Project 3: Effectiveness dihydroartemisinin -piperaquine versus sulfadoxine-pyrimethamine for prevention of falciparum malaria infection during pregnancy in Tanzania.
This a 5-year project funded by a grant from Sida.
Intermittent Preventive Treatment in pregnancy (IPTp) with Sulfadoxine/Pyrimethamine (SP) is the current chemoprophylaxis intervention recommended by the WHO for malaria prevention in pregnancy. However, the high prevalence of Sulfadoxine/Pyrimethamine (SP) resistance in high malaria-endemic areas, including Tanzania, is likely to undermine the use of IPTp-SP in improving birth outcomes. We investigate whether the combination of dihydroartemisinin-piperaquine (DHP) is superior to SP alone for preventing malaria in pregnancy among HIV-negative. The study design is an open-label, two-arm, prospective, randomized controlled trial. HIV-negative pregnant women are randomized to receive either IPTp-SP or IPTp-DHP. The result of this study will establish if DHP can be a suitable alternative to replace SP for IPTp for malaria prevention in HIV-negative pregnant women.
Project 4: Randomized clinical trial to determine the efficacy and safety of Praziquantel combined with Dihydroartemisinin-Piperaquine versus Praziquantel alone for treating schistosomiasis in Tanzania.
This a 5-year project funded by a grant from Sida.
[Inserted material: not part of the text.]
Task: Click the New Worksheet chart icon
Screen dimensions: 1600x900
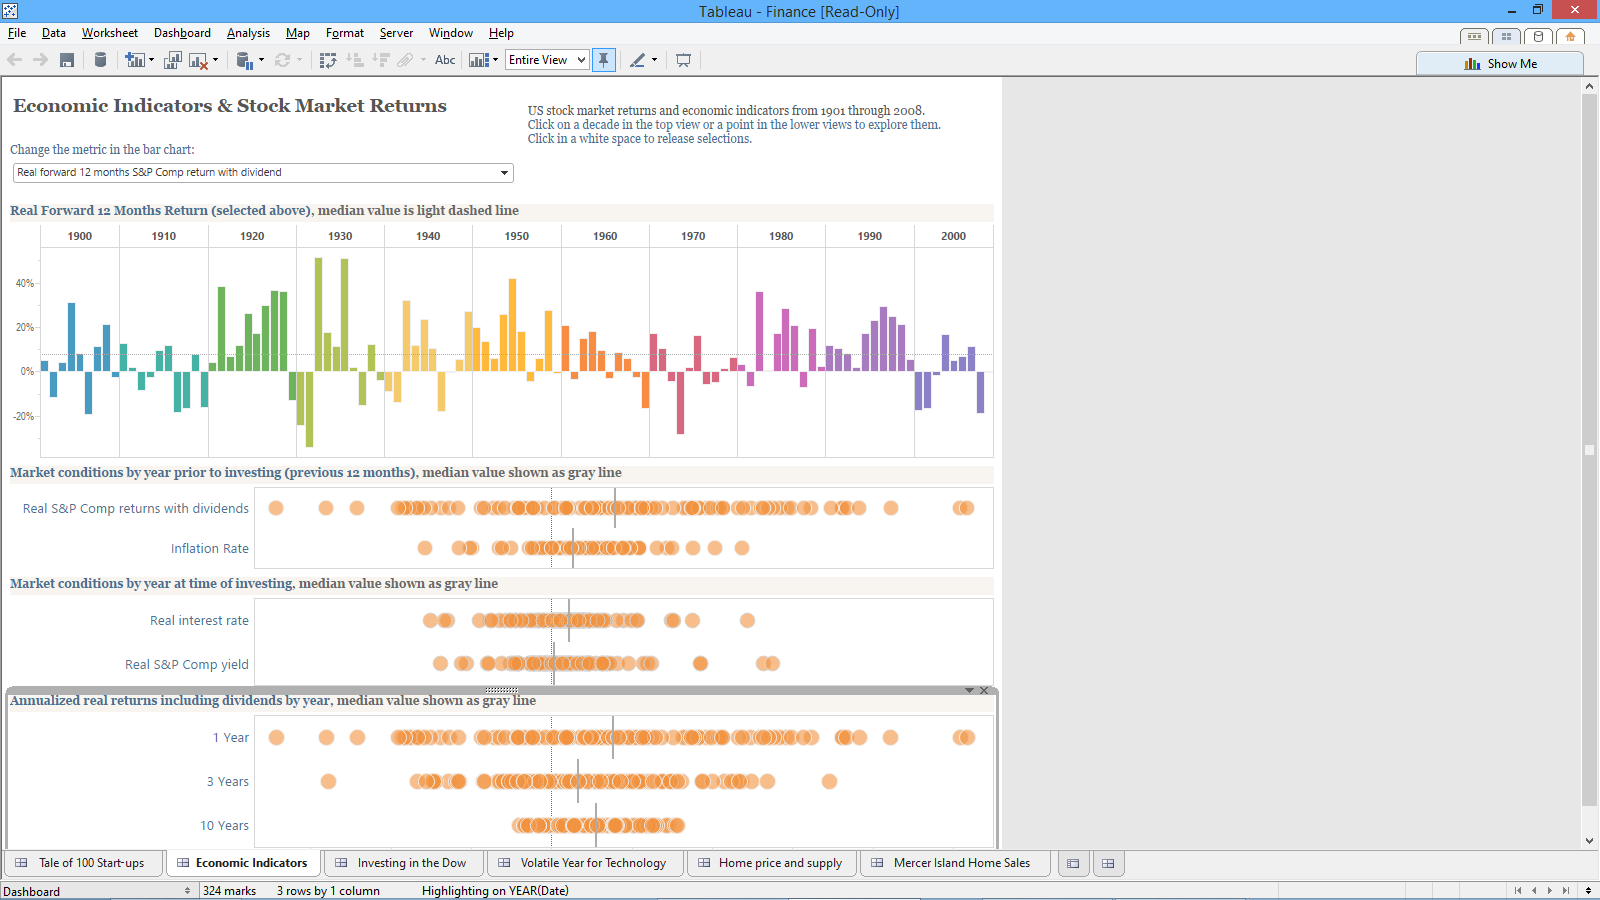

Neglected tropical diseases (NTDs) such as schistosomiasis remain a burden in Sub-Saharan Africa (SSA), creating a public health concern. NTDs are linked to almost all Sustainable development goals (SDGs), and their control directly impacts achieving the MDGs, such as reducing poverty and education. The prevalence of schistosomiasis remains high in SSA, affecting more than 200 million people worldwide, of which more than 80% are found in the SSA. Despite the use of praziquantel (PZQ) for mass treatment and disease control, the prevalence of schistosomiasis remains high in some endemic settings. PZQ is effective against mature Schistosoma species but has low efficacy against immature schistosomes (juvenile schistosomes). Previous studies report that artemisinin and its derivatives are effective against immature schistosomes. In a randomized clinical trial, we investigate the efficacy and safety of praziquantel combined with Dihydroartemisinin-Piperaquine versus Praziquantel alone for treating schistosomiasis. We hypothesize that PZQ plus dihydroartemisinin-piperaquine (DHP) will improve schistosomiasis treatment outcomes by covering both matured and immature parasite forms and eventually control the disease is achieved.
- Five-year postdoctoral training in clinical pharmacology, Karolinska Institutet
- PhD degree in Molecular Genetics (2003) from Karolinska Institutet.
- MSc degree in biochemistry (1996), and Bachelor of pharmacy (1987) from Addis Ababa University, Ethiopia.
Akademiska priser och utmärkelser
2021 - to date Member of Scientific working group for WHO-TDR
2016 - 2022 Member of Swedish research council committee for development research.
2014 - 2018 Member of the Strategic Advisory Committee for European and Developing Countries Clinical Trial Partnership (EDCTP)
2015- Fellow of the Royal College of Physicians of Edinburgh: FRCP (Edin) http://www.rcpe.ac.uk/membership/fellowship
2015 - Fellow of the African Academy of sciences.
2013 - Honorary Professor of Clinical Pharmacology at the Department of Pharmacology and Toxicology, Faculty of Medical Sciences, University of Kragujevac, Serbia.